Friday, April 12, 2019

Corporations pay taxes myth just got more implausible

Taxpayers are scrambling to make last-minute payments due to the Internal Revenue Service in just four days, but many of the country's largest publicly-held corporations are doing better: They've reported they owe absolutely nothing on the billions of dollars in profits they earned last year.

At least 60 companies reported that their 2018 federal tax rates amounted to effectively zero, or even less than zero, on income earned on U.S. operations, according to an analysis released today by the Washington, D.C.-based think tank, the Institute on Taxation and Economic Policy.
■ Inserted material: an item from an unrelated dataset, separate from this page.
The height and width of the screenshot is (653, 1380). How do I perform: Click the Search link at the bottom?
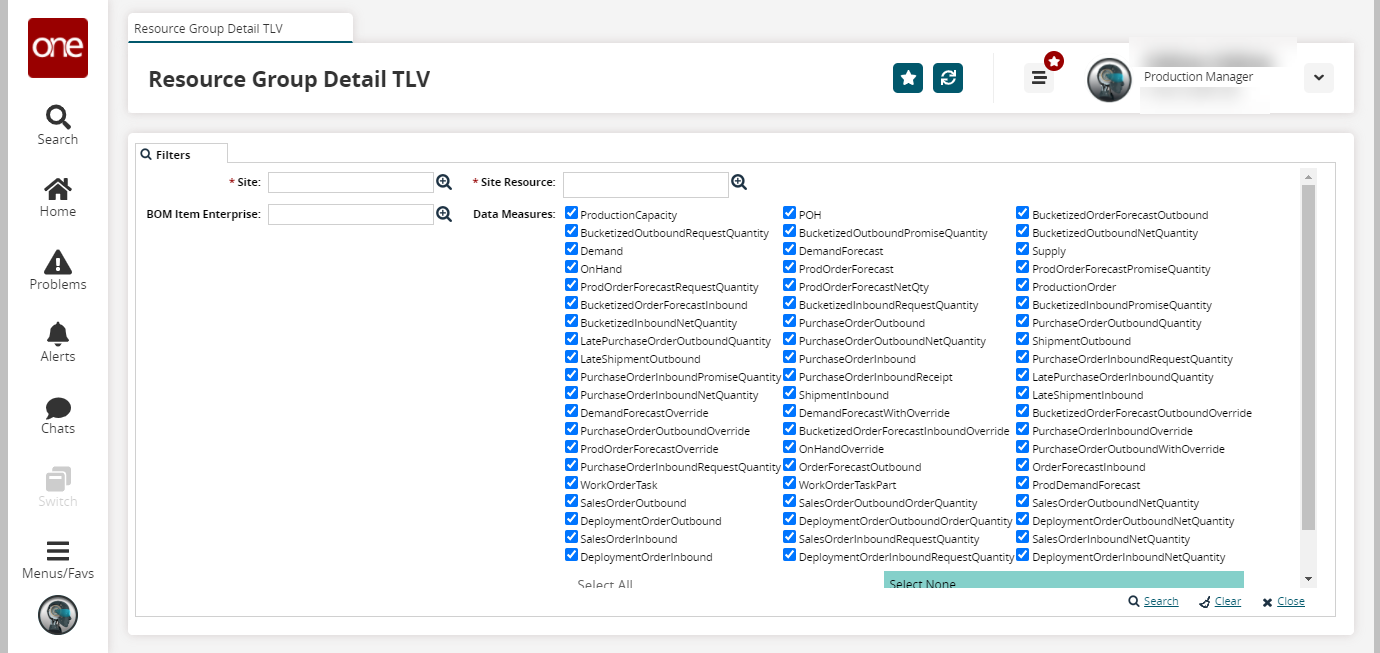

The number is more than twice as many as ITEP found roughly, per year, on average in an earlier, multi-year analysis before the new tax law went into effect.

Among them are household names like technology giant Amazon.com Inc. and entertainment streaming service Netflix Inc., in addition to global oil giant Chevron Corp., pharmaceutical manufacturer Eli Lilly and Co., and farming and commercial equipment manufacturer Deere & Co.
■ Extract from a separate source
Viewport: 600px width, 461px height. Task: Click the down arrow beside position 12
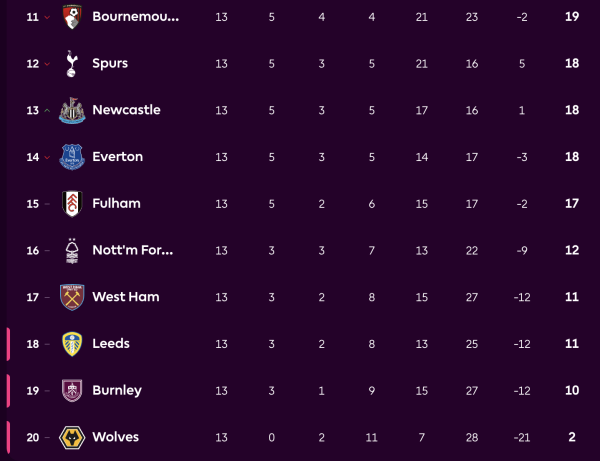[47, 64]
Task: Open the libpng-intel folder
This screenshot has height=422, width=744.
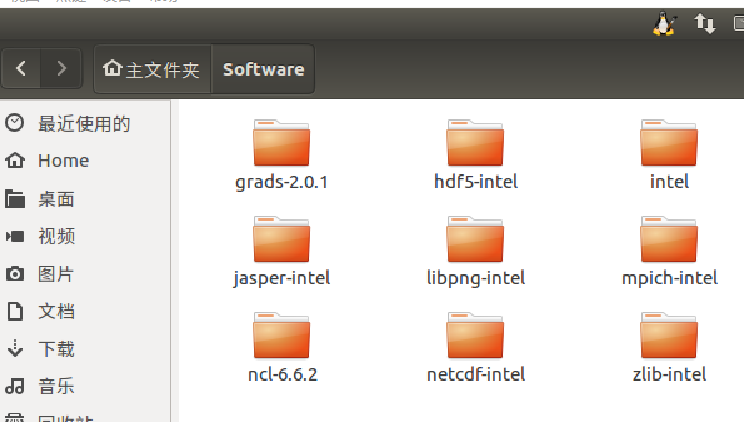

The identified companies were "able to zero out their federal income taxes on $79 billion in U.S. pretax income," according to the ITEP report, which was released today. "Instead of paying $16.4 billion in taxes, as the new 21 percent corporate tax rate requires, these companies enjoyed a net corporate tax rebate of $4.3 billion, blowing a $20.7 billion hole in the federal budget last year."

  NBC
Nice.

...but hey, do what you want...you will anyway.